A worked example develops a sequence of machine learning models generally capable of distinguishing ‘artificial’ towns from the more walkable and mixed-use ‘historical’ equivalents. The dataset is developed from morphological measures computed for pedestrian walking tolerances at a 20m network resolution for 931 towns and cities in Great Britain. It is computed using the cityseer-api
Python
package which retains contextual precision and preserves relationships between the variables for any given point of analysis.

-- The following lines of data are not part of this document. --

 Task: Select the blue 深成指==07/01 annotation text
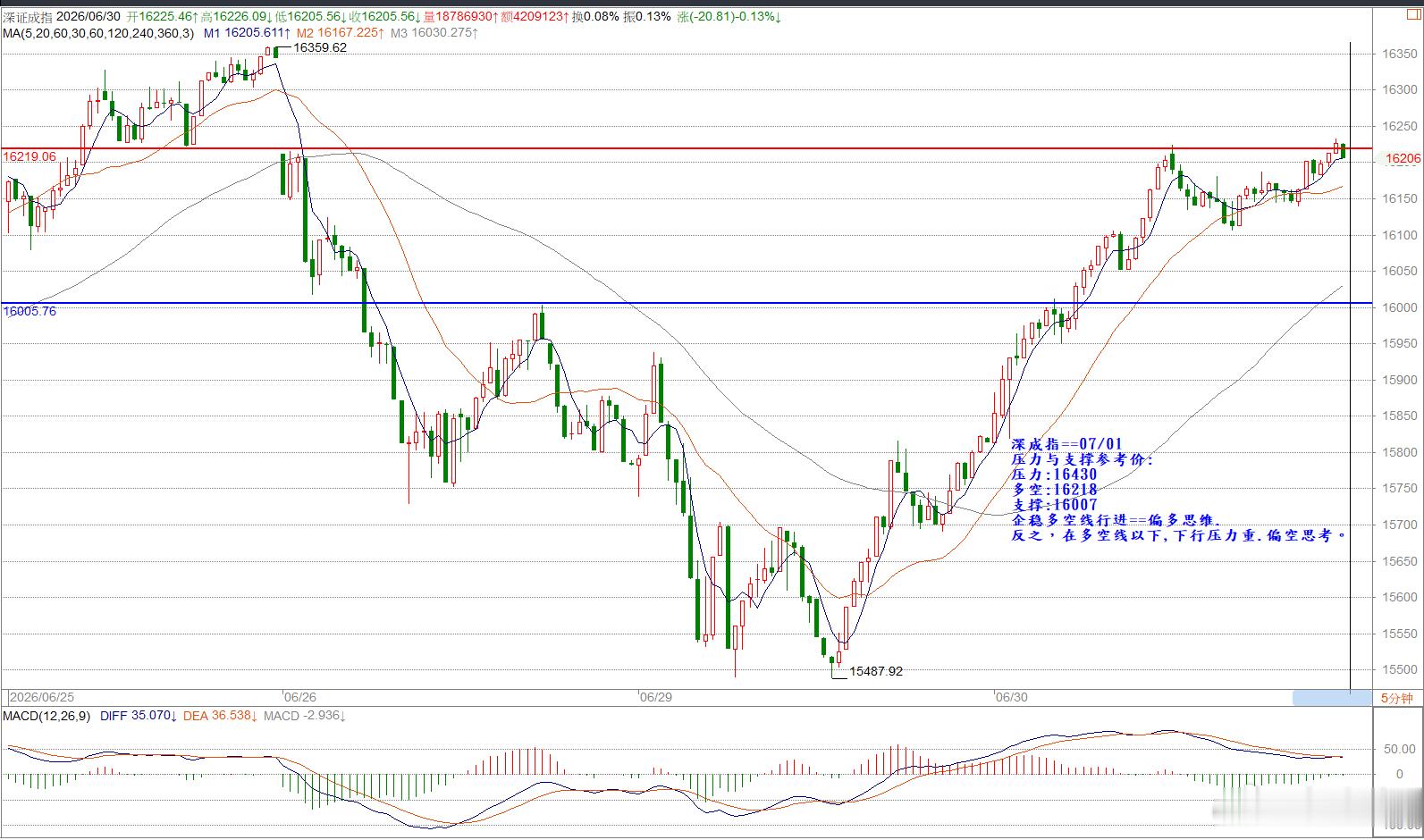coord(1066,444)
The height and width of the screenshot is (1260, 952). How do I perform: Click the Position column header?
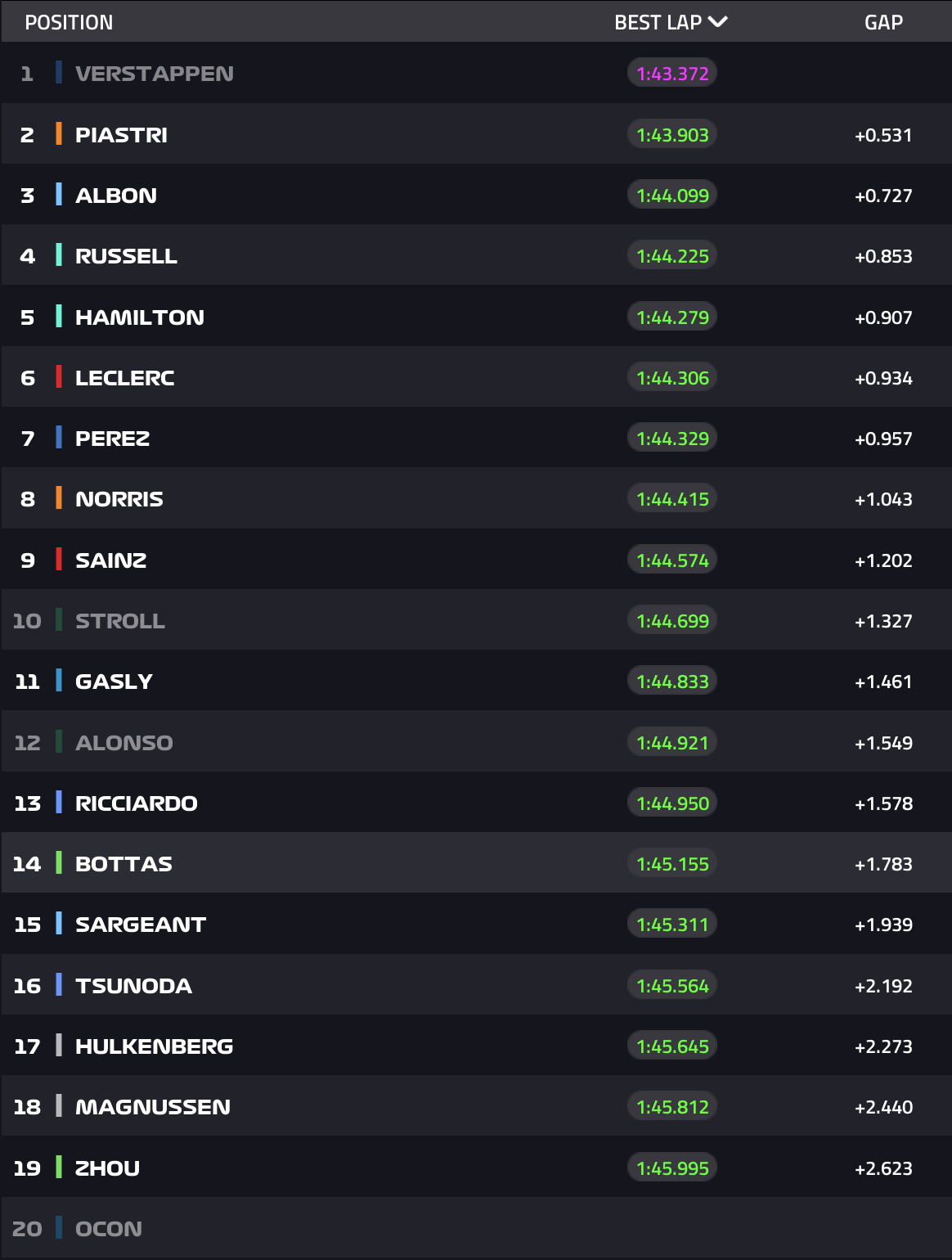tap(69, 22)
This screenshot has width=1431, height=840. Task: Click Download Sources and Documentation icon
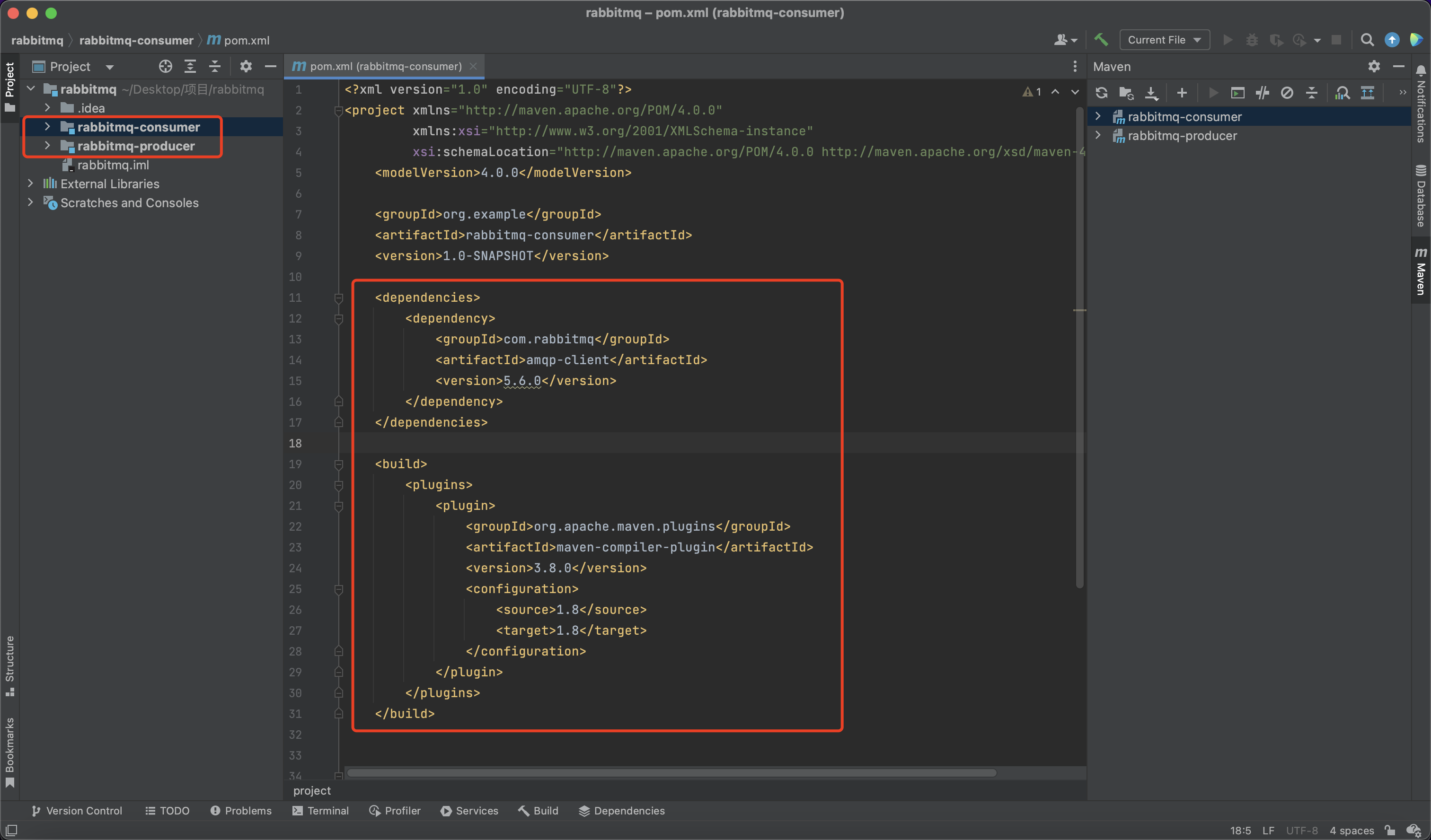coord(1151,93)
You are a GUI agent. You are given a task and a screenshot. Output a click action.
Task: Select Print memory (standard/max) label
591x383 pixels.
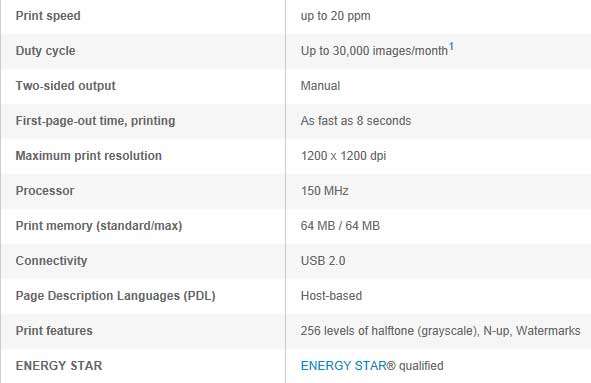coord(99,226)
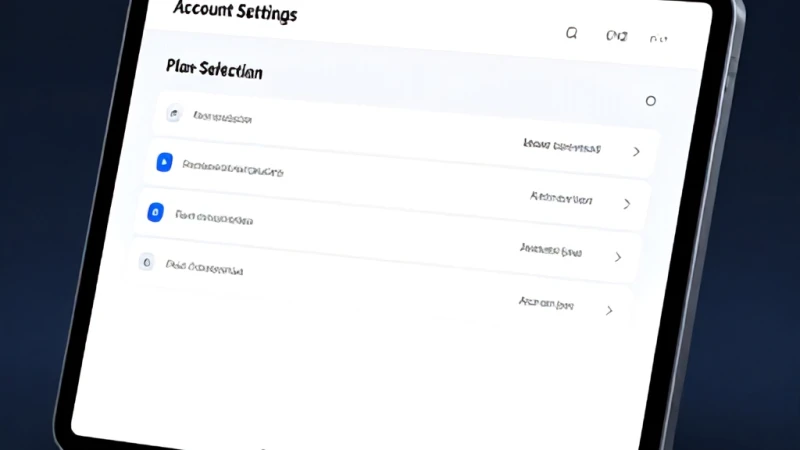Select the empty radio circle under the header
This screenshot has width=800, height=450.
coord(651,101)
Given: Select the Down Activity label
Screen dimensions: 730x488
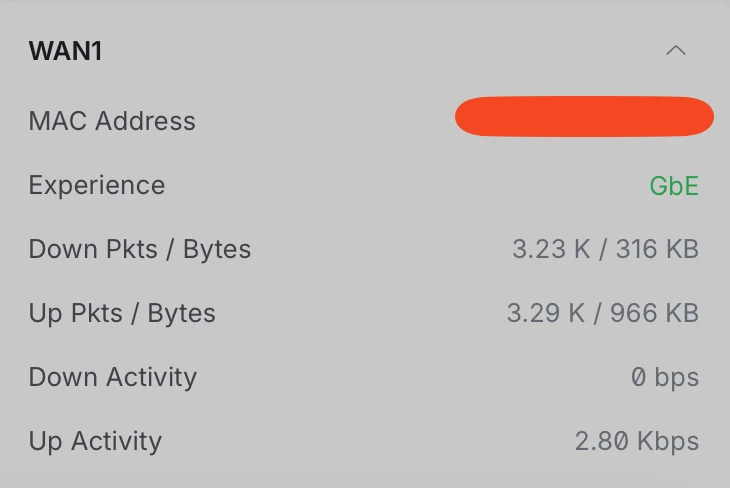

Using officially designated ‘New Towns’ as a departure point, a series of clues is developed. First, a supervised classifier (Extra-Trees) is cultivated from which 185 ‘artificial’ locations are identified based on data aggregated to respective town or city boundaries through a process of iterative feedback. This information is then used to train supervised and semi-supervised (M2) deep neural network classifiers against the full resolution dataset, where locations are assessed at a 20m network resolution using only pedestrian-scale information available to each point of analysis. The models broadly align with intuitions expressed by urbanists and show strong potential for continued development.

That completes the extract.